In 2003, the Texas Legislature passed a tort reform bill which included a $250,000 cap on noneconomic damages for all physicians in a case. That same year the people of Texas approved an amendment to the Texas constitution “Authorizing the legislature to determine limitations on noneconomic damages,” thereby minimizing legal challenges to the legislative bill. The effect of this cap on noneconomic damages has been dramatic. Since 2003, every malpractice insurance carrier in Texas has reduced their premiums for physicians. Texas Medical Liability Trust, the largest carrier in Texas has reduced its average premium by over 50%. Claims and lawsuits in most Texas counties have been cut in half. Since tort reform was passed in Texas, the number of newly licensed doctors in Texas went from 2038 in the year before reform to 3621 in 2009. This has presumably had a positive effect on access to care. Charity care rendered by Texas hospitals rose 24% in the 3 years after tort reform, according to the Texas Medical Association. 76 Texas counties have seen a net gain in EPs since the passage of tort reform, including 39 medically underserved counties and 30 counties that are partially underserved.
California has had a $250,000 cap on noneconomic damages in medical malpractice since 1975. Following adoption of that change, liability premiums for California physicians rose 283% compared to 925% for physicians in the rest of the country. Oregon also adopted caps on noneconomic damages in 1987. In 1998, the Oregon Supreme Court threw out the caps and, according to the Yale Journal of Health Policy, Law and Ethics, within three years the cost of medical liability claims increased 400%. Missouri passed a $350,000 cap on noneconomic damages in 2005, and from 2005 to 2006 the Kansas City Business Journal reported that claims against emergency physicians dropped more than 70%. Other states have proposed limiting attorneys’ fees in medical malpractice cases (California does limit fees to 40% of the judgment), shortening their statute of limitations to file suit, and more stringent doctor discipline, all with modest success.
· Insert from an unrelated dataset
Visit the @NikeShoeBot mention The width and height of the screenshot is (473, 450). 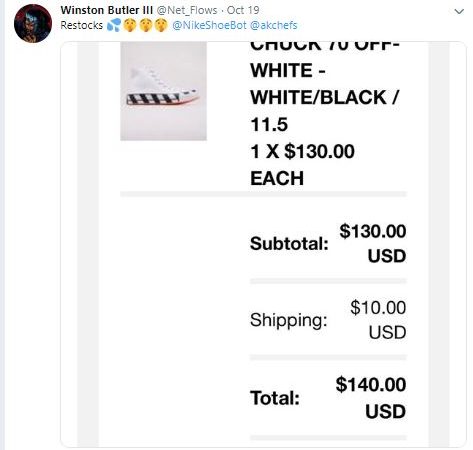click(x=209, y=25)
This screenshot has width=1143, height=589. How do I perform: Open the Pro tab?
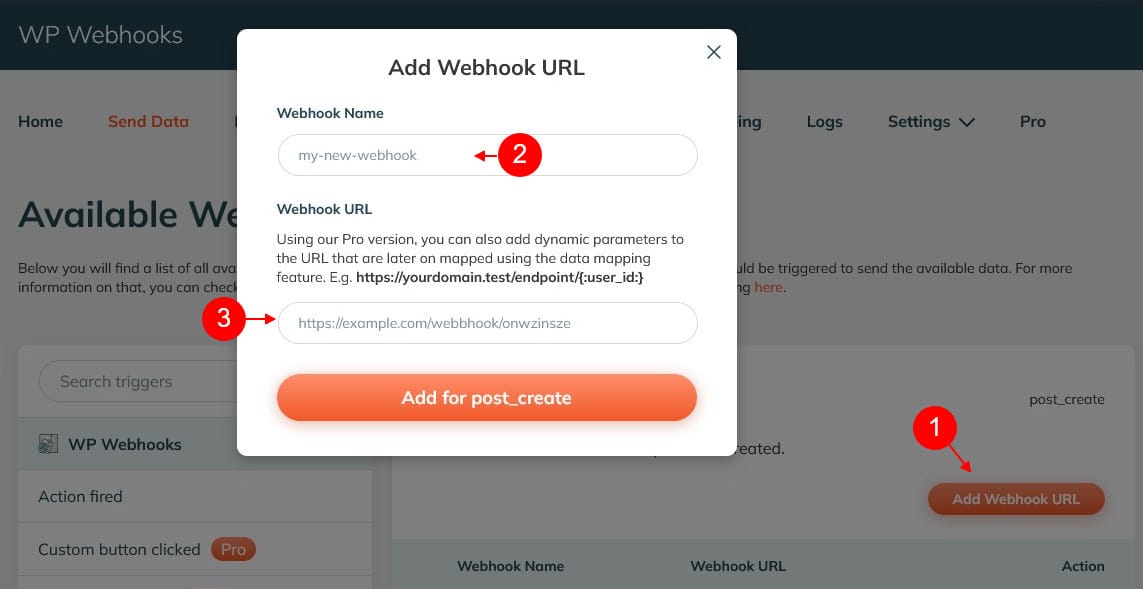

According to the 2003 Employment Policy Foundation Study, an estimated 2.7 million American workers and their families have lost health care coverage due to costs of medical liability litigation. In some polls, more than 75% of doctors say that fear of litigation has hurt their ability to provide quality care and has forced them to order more tests than medically necessary.
The U.S. Department of Health and Human Services published a report in 2003 showing that the federal government alone would save between $28 and 50 billion per year from medical liability reform. And Americans seem to inherently understand this. In a poll in 2005 by the Health Coalition on Liability and Access, 3 out of 4 Americans wanted their representatives to support medical liability reform and reasonable caps on noneconomic damages.
Regardless of the public support, the current administration’s stance on tort reform is quite the opposite, and can be summarized in Governor Howard Dean’s recent quote above. To be fair, the current Health Care Reform bills now include grants for tort reform pilot projects. Why additional pilot projects are necessary, particularly in view of tort reform success in various states, is unclear. Nevertheless, if these pilot projects are sincere and well-planned, they may yet influence tort reform in a positive direction.